Entries taken from a collection
###

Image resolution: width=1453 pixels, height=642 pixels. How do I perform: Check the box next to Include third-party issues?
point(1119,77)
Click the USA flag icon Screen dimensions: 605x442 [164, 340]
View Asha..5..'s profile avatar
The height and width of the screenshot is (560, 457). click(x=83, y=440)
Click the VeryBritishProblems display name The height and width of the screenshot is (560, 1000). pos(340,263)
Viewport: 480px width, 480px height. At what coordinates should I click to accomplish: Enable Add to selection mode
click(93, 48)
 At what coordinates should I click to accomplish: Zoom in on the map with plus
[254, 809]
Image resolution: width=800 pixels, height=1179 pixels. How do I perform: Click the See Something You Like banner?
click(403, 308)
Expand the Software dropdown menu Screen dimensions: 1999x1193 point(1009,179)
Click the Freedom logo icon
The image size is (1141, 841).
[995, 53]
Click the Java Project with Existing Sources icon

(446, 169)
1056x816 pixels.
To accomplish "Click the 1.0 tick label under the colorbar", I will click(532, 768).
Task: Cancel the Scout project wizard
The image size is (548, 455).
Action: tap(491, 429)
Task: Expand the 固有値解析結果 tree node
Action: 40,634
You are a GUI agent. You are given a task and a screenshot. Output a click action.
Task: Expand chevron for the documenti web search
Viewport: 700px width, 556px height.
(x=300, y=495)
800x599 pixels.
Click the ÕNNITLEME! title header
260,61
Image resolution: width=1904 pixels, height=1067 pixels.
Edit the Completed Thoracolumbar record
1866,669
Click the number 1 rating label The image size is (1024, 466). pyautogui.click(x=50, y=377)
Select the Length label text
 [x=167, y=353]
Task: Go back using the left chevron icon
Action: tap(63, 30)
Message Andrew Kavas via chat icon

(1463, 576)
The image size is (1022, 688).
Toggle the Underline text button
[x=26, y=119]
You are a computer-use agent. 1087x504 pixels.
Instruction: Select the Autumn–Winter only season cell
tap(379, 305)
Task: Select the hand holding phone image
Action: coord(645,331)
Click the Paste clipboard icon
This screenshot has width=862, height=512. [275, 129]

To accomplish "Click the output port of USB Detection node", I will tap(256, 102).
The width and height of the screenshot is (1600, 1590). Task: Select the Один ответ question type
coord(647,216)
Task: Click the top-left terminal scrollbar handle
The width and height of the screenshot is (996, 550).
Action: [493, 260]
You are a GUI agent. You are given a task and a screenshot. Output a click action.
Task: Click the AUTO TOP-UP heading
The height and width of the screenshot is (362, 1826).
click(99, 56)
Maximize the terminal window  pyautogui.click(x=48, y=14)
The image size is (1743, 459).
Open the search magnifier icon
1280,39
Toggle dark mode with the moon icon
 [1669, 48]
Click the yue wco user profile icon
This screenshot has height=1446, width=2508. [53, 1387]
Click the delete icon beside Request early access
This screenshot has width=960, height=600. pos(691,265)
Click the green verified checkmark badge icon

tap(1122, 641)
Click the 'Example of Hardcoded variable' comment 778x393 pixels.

###

Work to complete:
Go through the data above and transcribe every entry exactly.

The completed task:
Image resolution: width=1453 pixels, height=642 pixels. How do I perform: Check the box next to Include third-party issues?
point(1119,77)
Click the USA flag icon Screen dimensions: 605x442 [164, 340]
View Asha..5..'s profile avatar
The height and width of the screenshot is (560, 457). click(x=83, y=440)
Click the VeryBritishProblems display name The height and width of the screenshot is (560, 1000). pos(340,263)
Viewport: 480px width, 480px height. At what coordinates should I click to accomplish: Enable Add to selection mode
click(93, 48)
 At what coordinates should I click to accomplish: Zoom in on the map with plus
[254, 809]
Image resolution: width=800 pixels, height=1179 pixels. How do I perform: Click the See Something You Like banner?
click(403, 308)
Expand the Software dropdown menu Screen dimensions: 1999x1193 point(1009,179)
Click the Freedom logo icon
The image size is (1141, 841).
[995, 53]
Click the Java Project with Existing Sources icon

(446, 169)
1056x816 pixels.
To accomplish "Click the 1.0 tick label under the colorbar", I will click(532, 768).
Task: Cancel the Scout project wizard
The image size is (548, 455).
Action: tap(491, 429)
Task: Expand the 固有値解析結果 tree node
Action: 40,634
You are a GUI agent. You are given a task and a screenshot. Output a click action.
Task: Expand chevron for the documenti web search
Viewport: 700px width, 556px height.
(x=300, y=495)
800x599 pixels.
Click the ÕNNITLEME! title header
260,61
Image resolution: width=1904 pixels, height=1067 pixels.
Edit the Completed Thoracolumbar record
1866,669
Click the number 1 rating label The image size is (1024, 466). pyautogui.click(x=50, y=377)
Select the Length label text
 [x=167, y=353]
Task: Go back using the left chevron icon
Action: tap(63, 30)
Message Andrew Kavas via chat icon

(1463, 576)
The image size is (1022, 688).
Toggle the Underline text button
[x=26, y=119]
You are a computer-use agent. 1087x504 pixels.
Instruction: Select the Autumn–Winter only season cell
tap(379, 305)
Task: Select the hand holding phone image
Action: coord(645,331)
Click the Paste clipboard icon
This screenshot has width=862, height=512. [275, 129]

To accomplish "Click the output port of USB Detection node", I will tap(256, 102).
The width and height of the screenshot is (1600, 1590). Task: Select the Один ответ question type
coord(647,216)
Task: Click the top-left terminal scrollbar handle
The width and height of the screenshot is (996, 550).
Action: [493, 260]
You are a GUI agent. You are given a task and a screenshot. Output a click action.
Task: Click the AUTO TOP-UP heading
The height and width of the screenshot is (362, 1826).
click(99, 56)
Maximize the terminal window  pyautogui.click(x=48, y=14)
The image size is (1743, 459).
Open the search magnifier icon
1280,39
Toggle dark mode with the moon icon
 [1669, 48]
Click the yue wco user profile icon
This screenshot has height=1446, width=2508. [53, 1387]
Click the delete icon beside Request early access
This screenshot has width=960, height=600. pos(691,265)
Click the green verified checkmark badge icon

tap(1122, 641)
Click the 'Example of Hardcoded variable' comment 778x393 pixels.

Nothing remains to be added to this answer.